7 años7 años es una de esas películas que, apenas terminadas, nos dejan una sensación inclasificable (por momentos parecida a la indiferencia; por momentos a la disconformidad), y que con el correr de los días nos asedian con el propósito de demostrar su valor cinematográfico. Créase o no, logran su cometido, como si simplemente fuera cuestión de esperar un tiempo para poder digerirlas y por fin saber apreciarlas.

Sin dudas, el efecto provocado por el film escrito y dirigido por Jean-Pascal Hattu depende en gran medida del estado de ánimo del espectador. Es que no todos los días uno está dispuesto a presenciar la conformación de un triángulo amoroso con un pronunciado costado patológico.

Contrariamente a lo que prometieron algunos resúmenes del largometraje, ésta no es la historia de una infidelidad espontánea, apasionada e irrefrenable. En cambio, sí es la crónica de un amor contaminado y contaminante que exige más de un sacrificio para salvarse. De ahí que podamos encontrar ciertos puntos en común con la impresionante y «dogmática» Contra viento y marea.

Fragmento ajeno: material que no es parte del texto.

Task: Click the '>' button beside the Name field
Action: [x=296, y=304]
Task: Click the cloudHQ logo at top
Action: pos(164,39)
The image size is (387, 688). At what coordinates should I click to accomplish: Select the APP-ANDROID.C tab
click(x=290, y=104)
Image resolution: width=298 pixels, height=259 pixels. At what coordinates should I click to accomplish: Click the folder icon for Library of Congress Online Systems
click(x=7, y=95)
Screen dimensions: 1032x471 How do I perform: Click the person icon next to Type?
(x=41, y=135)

Como en la propuesta del danés Lars Von Trier, la patología no se origina tanto en los personajes sino en sus circunstancias, en este caso, en el seno de una prisión. De hecho, la condena a reclusión que cumple Vincent es el origen de todos los males: la impotencia (en más de un sentido) que afecta al preso, el sentimiento de abandono que se apodera de su esposa Maïté y la implacable soledad que padece el guardia Jean.

Quizás lo más interesante de 7 años sea la hipótesis de que el encierro, la opresión, la pérdida de la libertad no son exclusivos de las cárceles, y que la relación de poder entre reclusos y vigiladores no es tan llana y unidireccional como en principio parece. Por otra parte, la película vale por las actuaciones de Bruno Todeschini (algunos recordarán su rol protagónico en Una pareja perfecta), Valérie Donzelli y Cyril Troley.

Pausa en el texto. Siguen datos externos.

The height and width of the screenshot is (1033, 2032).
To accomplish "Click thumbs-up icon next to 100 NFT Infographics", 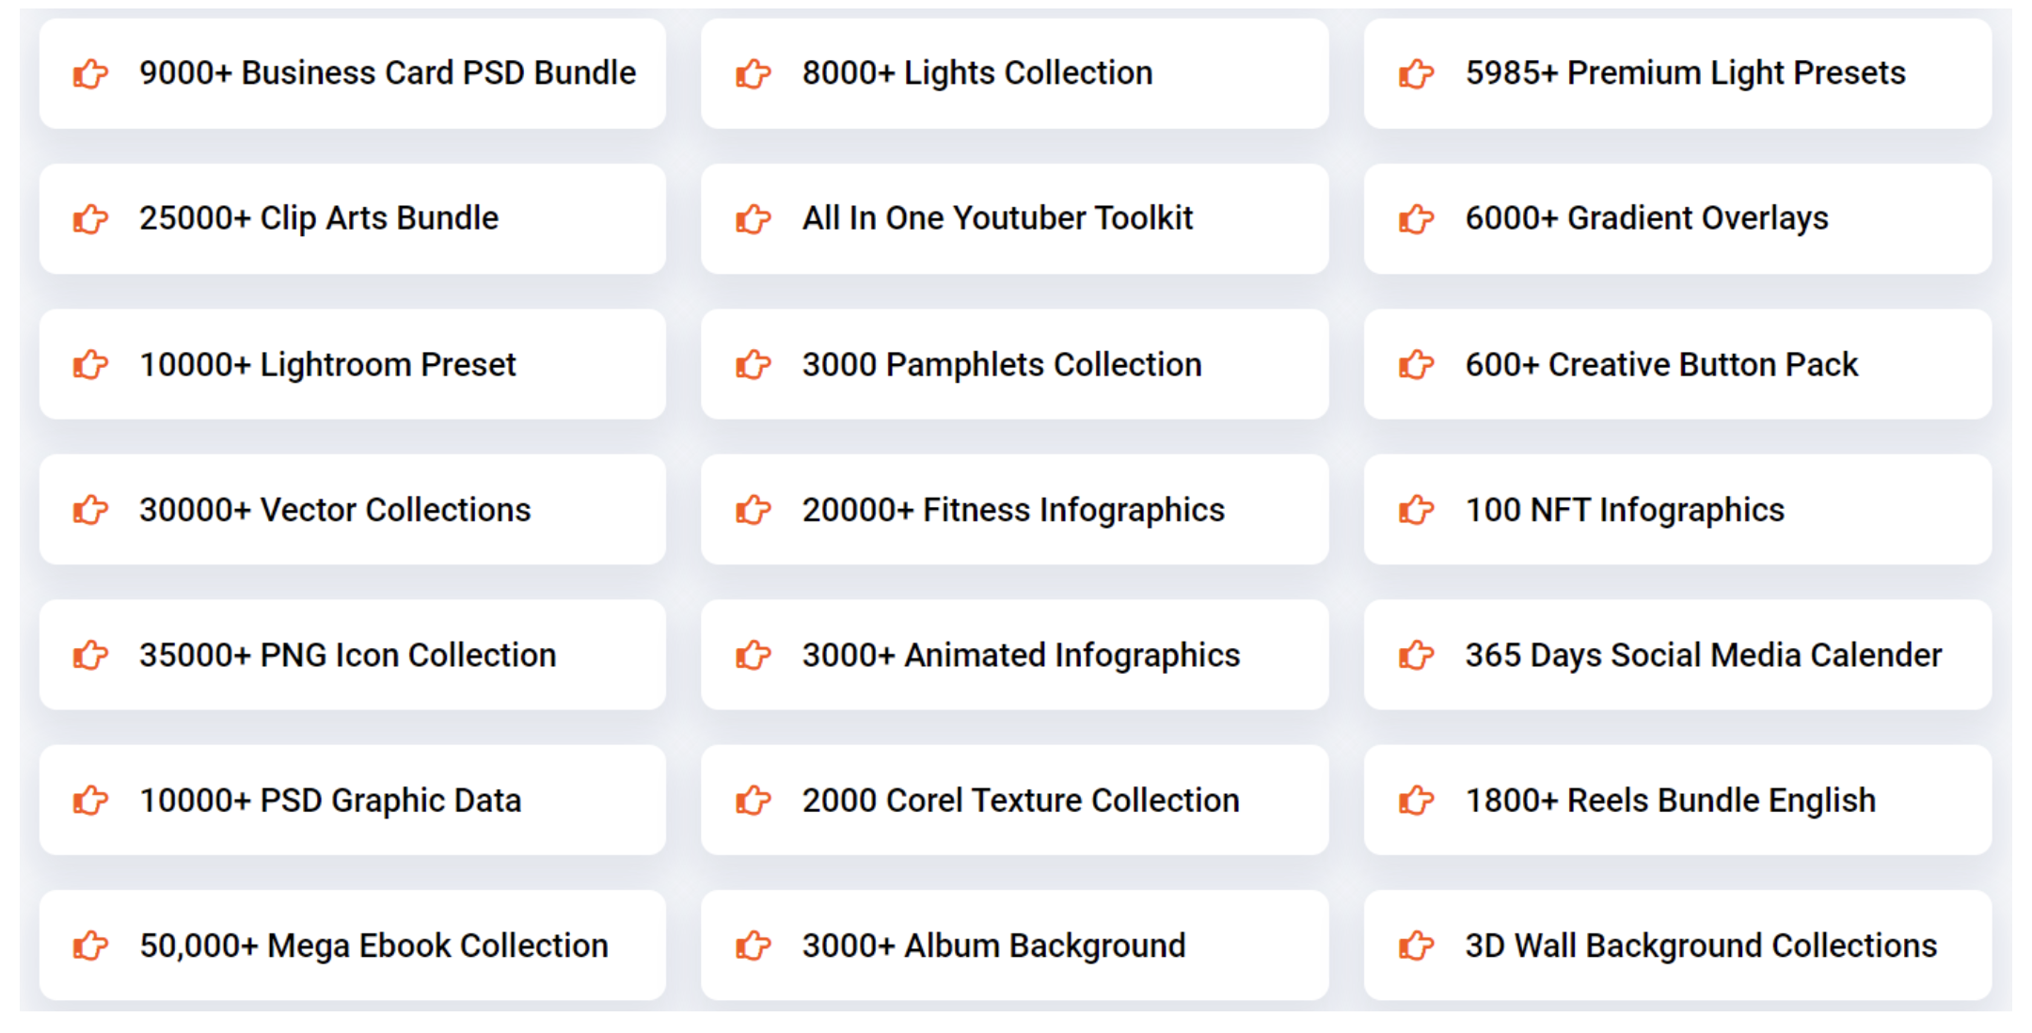I will pyautogui.click(x=1416, y=510).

En síntesis, el trabajo de Hattu merece una recomendación con reparos. Antes de verla hay que desprenderse de cualquier noción romántica del amor, y de prejuicios que pudieran opacar el desarrollo de un relato que -precisamente- se caracteriza por no levantar ningún dedito acusador.

Tampoco es cuestión de sujetarse a la primera impresión. Al contrario, conviene dejar pasar algunos días para poder digerir y por fin apreciar.